Santé

Les 77 médicaments sous surveillance renforcée

ActualitéClassé sous :médecine , médicament , surveillance

Pas moins de 77 médicaments sont placés sous surveillance renforcée, selon une liste diffusée hier par l'Afssaps. Les patients sous traitement de l'un de ces médicaments doivent-ils s'inquiéter ? Des spécialistes donnent leur avis.

Les médicaments sous surveillance vont voir leur rapport bénéfices/risques évoluer. © Phovoir

Une liste de 77 médicaments, à laquelle s'ajoutent douze classes thérapeutiques différentes, a été dévoilée hier par le ministère de la Santé, qui les a placés sous surveillance particulière. Quelles conclusions en tirer ? « Quand on prend ces médicaments, on doit être plutôt rassuré qu'inquiet, soutient Didier Houssin, directeur général de la santé au ministère du Travail, de l'emploi et de la santé. Il ne faut pas en arrêter la prise, ni changer la dose sans le conseil et l'accord du médecin ou du pharmacien, qui doit décider au cas par cas. »

 « Les médicaments en effet, ne sont pas des produits comme les autres. Ils sont tous surveillés, ce qui est normal.

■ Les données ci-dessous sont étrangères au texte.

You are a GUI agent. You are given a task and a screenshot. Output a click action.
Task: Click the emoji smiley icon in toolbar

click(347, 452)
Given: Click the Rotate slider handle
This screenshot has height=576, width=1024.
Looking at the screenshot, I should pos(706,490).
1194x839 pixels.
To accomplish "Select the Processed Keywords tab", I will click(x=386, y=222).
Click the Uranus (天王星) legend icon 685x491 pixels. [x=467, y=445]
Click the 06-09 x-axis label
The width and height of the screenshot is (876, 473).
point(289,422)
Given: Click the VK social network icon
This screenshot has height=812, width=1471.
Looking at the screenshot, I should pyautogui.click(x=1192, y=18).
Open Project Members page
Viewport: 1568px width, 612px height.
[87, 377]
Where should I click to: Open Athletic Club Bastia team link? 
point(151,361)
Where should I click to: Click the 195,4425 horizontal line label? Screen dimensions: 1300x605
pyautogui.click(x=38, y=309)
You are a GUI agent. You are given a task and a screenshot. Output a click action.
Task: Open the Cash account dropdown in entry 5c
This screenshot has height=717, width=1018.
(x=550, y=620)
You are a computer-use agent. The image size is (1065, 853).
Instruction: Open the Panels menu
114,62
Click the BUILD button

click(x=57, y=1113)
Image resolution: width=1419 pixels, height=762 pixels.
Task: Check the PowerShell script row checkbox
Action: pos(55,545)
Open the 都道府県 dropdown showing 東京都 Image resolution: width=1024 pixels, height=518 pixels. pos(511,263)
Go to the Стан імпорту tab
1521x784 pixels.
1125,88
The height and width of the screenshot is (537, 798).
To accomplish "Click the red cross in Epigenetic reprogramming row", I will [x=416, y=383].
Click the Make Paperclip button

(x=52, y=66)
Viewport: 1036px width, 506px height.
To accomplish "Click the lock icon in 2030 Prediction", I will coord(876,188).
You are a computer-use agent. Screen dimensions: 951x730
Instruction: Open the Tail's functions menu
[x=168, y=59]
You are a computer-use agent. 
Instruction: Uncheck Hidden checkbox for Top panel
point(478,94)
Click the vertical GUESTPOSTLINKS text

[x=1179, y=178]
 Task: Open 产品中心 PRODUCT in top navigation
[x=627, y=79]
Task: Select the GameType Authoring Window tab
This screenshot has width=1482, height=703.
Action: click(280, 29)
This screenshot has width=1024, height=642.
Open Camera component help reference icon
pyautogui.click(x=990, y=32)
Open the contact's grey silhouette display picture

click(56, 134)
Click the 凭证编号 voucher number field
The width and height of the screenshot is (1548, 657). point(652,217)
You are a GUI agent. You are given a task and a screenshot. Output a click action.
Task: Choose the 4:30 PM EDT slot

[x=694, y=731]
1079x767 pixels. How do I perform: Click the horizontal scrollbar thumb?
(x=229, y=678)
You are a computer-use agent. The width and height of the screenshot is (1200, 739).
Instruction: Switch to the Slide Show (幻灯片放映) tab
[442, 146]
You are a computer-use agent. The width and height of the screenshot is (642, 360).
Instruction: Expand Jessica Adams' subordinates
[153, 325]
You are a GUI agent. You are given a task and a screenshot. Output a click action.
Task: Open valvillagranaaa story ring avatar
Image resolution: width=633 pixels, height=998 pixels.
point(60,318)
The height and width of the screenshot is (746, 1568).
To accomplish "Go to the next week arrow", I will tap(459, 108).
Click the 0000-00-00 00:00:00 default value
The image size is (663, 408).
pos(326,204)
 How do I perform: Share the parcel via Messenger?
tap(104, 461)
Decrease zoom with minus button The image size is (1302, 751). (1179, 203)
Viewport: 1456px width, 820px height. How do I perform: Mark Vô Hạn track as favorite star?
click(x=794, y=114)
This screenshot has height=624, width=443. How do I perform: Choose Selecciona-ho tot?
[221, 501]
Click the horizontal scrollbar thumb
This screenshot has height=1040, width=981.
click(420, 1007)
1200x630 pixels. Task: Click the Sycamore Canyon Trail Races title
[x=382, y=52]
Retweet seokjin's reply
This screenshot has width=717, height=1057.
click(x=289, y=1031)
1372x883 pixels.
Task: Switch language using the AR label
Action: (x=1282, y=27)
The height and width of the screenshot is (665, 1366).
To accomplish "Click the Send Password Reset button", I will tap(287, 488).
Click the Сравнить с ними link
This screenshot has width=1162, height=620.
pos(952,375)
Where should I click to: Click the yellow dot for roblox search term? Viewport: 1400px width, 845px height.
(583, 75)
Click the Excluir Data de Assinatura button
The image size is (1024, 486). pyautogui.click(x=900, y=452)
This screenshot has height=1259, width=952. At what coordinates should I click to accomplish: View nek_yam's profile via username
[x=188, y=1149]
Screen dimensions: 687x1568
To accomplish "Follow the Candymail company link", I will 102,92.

Cette chaîne de surveillance comporte d'ailleurs de nombreux acteurs (médecins, pharmaciens, laboratoires pharmaceutiques, agences de santé, patients et associations de patients) qui peuvent signaler des effets indésirables. »

Leur AMM ne sera pas forcément suspendue

 « Cette liste ne vise pas forcément à suspendre l'autorisation de mise sur le marché (AMM) de tous les médicaments qui y figurent » poursuit Fabienne Bartoli, adjointe au directeur général de l'Agence française de sécurité sanitaire des produits de santé (Afssaps). « Leur présence sur cette liste signifie simplement qu'ils subissent une vigilance renforcée, soit parce qu'ils sont nouveaux, soit parce qu'on a reçu un signal particulier les concernant. Par ailleurs, cette liste va se modifier au cours du temps. »

Certains de ces médicaments vont toutefois faire l'objet d'une réévaluation de leur rapport bénéfices/risques. Celle-ci pourrait conduire à la modification de leur AMM, voire à leur retrait pur et simple du marché. Y a-t-il donc vraiment de quoi être « rassuré » ?

Des éléments nouveaux sont nécessaires

 « Nous pouvons prendre en urgence une décision de retrait concernant un médicament, avec rappel des lots, mais celle-ci doit être motivée par des éléments nouveaux. Dans le cas contraire elle est retoquée par la justice, poursuit Fabienne Bartoli. La décision de suspension d'AMM doit ensuite être confirmée au niveau européen. »

Concernant le Fonzylane et ses génériques (buflomédil) qui sont aujourd'hui sur la sellette, certains observateurs se demandent la raison de l'attente imposée à la décision... Celle-ci en fait, tient au fait que même en urgence, pour retirer un médicament du marché il est indispensable d'observer une procédure dite contradictoire, impliquant des échanges avec le laboratoire concerné. Or cette procédure nécessite un délai minimum d'une dizaine de jours.

Les limites de la transparence

Que penser de ces contraintes qui paraissent ralentir les décisions de santé publique ? Faut-il s'inquiéter de prendre un de ces médicaments (sachant que le Mediator faisait l'objet d'une surveillance renforcée depuis 1998...) ? Ou au contraire s'alarmer de prendre un médicament qui ne s'y trouve pas et serait donc moins surveillé ? « Nous touchons ici aux limites de la transparence, admet Didier Houssin. Beaucoup de gens veulent savoir. Mais cette liste permet juste de dire que nous surveillons ces médicaments, rien de plus. » Quand la transparence manque à ce point de... clarté, elle suscite en fait davantage de questions qu'elle n'offre de réponses.